▶ WORK ORDER
Reproduce the lines below from the one that contains "Click the Taxable benefit amount label" through the end, inclusive, and add nothing.

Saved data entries
▼▼▼

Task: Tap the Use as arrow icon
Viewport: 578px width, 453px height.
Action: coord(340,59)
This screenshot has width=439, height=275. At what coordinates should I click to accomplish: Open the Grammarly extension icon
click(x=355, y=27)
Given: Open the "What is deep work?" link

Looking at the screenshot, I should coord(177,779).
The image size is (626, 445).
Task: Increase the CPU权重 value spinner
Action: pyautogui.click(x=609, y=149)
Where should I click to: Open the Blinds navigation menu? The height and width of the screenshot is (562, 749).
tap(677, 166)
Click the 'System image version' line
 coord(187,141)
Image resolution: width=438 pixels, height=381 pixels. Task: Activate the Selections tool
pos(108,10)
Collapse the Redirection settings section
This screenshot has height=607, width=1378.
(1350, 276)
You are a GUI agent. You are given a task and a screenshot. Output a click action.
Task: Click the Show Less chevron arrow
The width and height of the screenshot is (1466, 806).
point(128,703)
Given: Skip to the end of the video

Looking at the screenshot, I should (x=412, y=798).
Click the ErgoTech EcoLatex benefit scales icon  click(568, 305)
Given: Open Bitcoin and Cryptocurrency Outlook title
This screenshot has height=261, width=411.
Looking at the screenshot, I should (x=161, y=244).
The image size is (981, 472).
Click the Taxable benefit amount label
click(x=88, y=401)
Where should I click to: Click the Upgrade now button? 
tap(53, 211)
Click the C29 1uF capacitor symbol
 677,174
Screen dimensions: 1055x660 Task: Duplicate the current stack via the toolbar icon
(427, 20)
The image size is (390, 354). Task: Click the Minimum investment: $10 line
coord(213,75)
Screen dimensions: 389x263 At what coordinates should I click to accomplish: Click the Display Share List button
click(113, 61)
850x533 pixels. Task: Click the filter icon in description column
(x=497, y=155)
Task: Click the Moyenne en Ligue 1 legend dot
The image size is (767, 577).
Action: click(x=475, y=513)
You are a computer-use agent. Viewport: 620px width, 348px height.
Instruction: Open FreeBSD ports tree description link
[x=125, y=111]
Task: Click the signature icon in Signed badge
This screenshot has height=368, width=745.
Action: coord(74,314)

▲▲▲

▶ RESPONSE TO THE EXERCISE
Click the Taxable benefit amount label
click(x=88, y=401)
Where should I click to: Click the Upgrade now button? 
tap(53, 211)
Click the C29 1uF capacitor symbol
 677,174
Screen dimensions: 1055x660 Task: Duplicate the current stack via the toolbar icon
(427, 20)
The image size is (390, 354). Task: Click the Minimum investment: $10 line
coord(213,75)
Screen dimensions: 389x263 At what coordinates should I click to accomplish: Click the Display Share List button
click(113, 61)
850x533 pixels. Task: Click the filter icon in description column
(x=497, y=155)
Task: Click the Moyenne en Ligue 1 legend dot
The image size is (767, 577).
Action: click(x=475, y=513)
You are a computer-use agent. Viewport: 620px width, 348px height.
Instruction: Open FreeBSD ports tree description link
[x=125, y=111]
Task: Click the signature icon in Signed badge
This screenshot has height=368, width=745.
Action: coord(74,314)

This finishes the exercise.